When Mayall's regular guitar player couldn't make a festival date awhile back, the 50-year vet didn't panic, he simply went ahead with the show, handling everything with himself on keys, plus the bass player and drummer. Bad move, guitar man. Mayall liked the trio format so much, he's been touring that way for over a year now. Always one to explore and change, Mayall liked the freedom and focus being even more upfront brought him.

In this new and quite exciting purple batch of his career, Mayall's been pumping out both new and archival albums of late, and this one documents the trio at work, recorded in Germany last year at two live dates. The trio also features bassist Greg Rzab and drummer Jay Davenport, plus Mayall sings and brings in a surprising amount of harmonica lines to fill in. But the best part is the interplay between the three musicians, tight grooves and lots of moments where you can hear them listening intently to each other, adding those spontaneous touches that the real player live for.

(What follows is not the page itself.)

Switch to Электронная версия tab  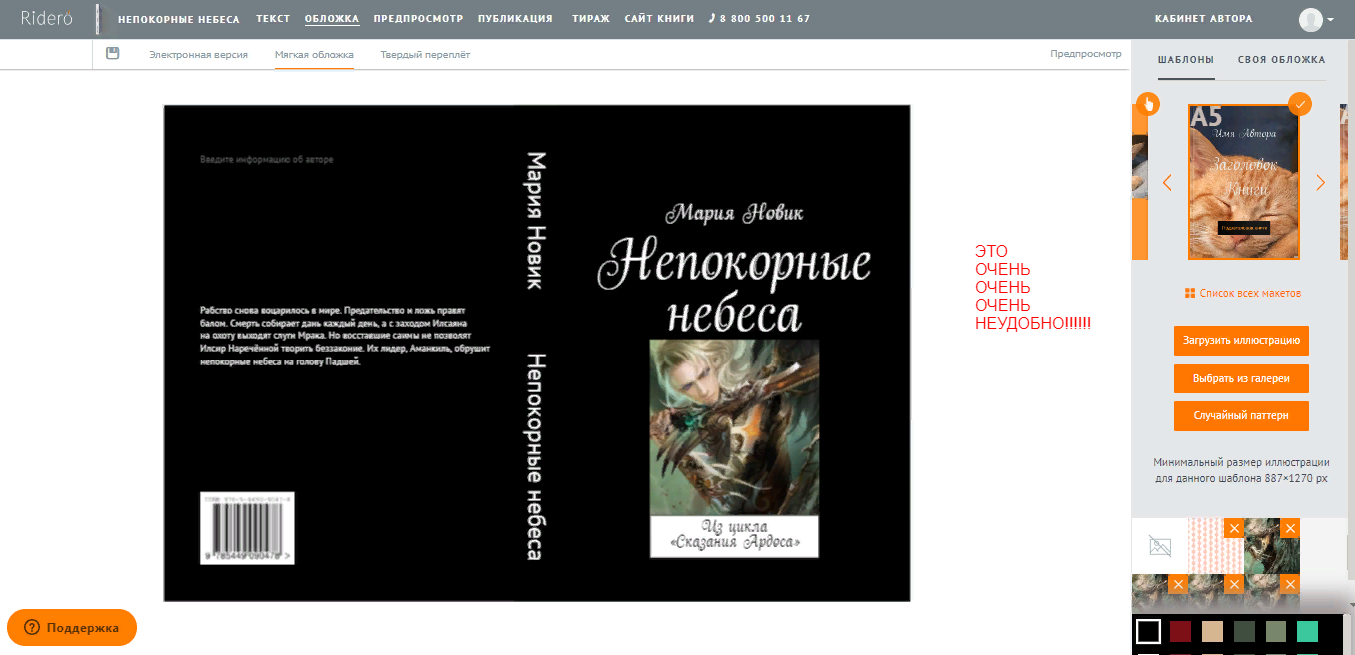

There's lots of variety, as Mayall goes through his volumes of influences, from the old legends to modern interpretations from the likes of Curtis Salgado, to a couple of his own recent numbers. There's a wonderful closer, Sonny Landreth's Congo Square, where Mayall gets swampy on the minor keys, and Davenport goes voodoo, a real tour-de-force, and the audience responds in kind.

The British blues godfather is ready to keep pumpin' too. He's promised another new album for later this year, only now with guitar players (he says plural) welcomed back. Age seems at this point a real motivator for Mayall.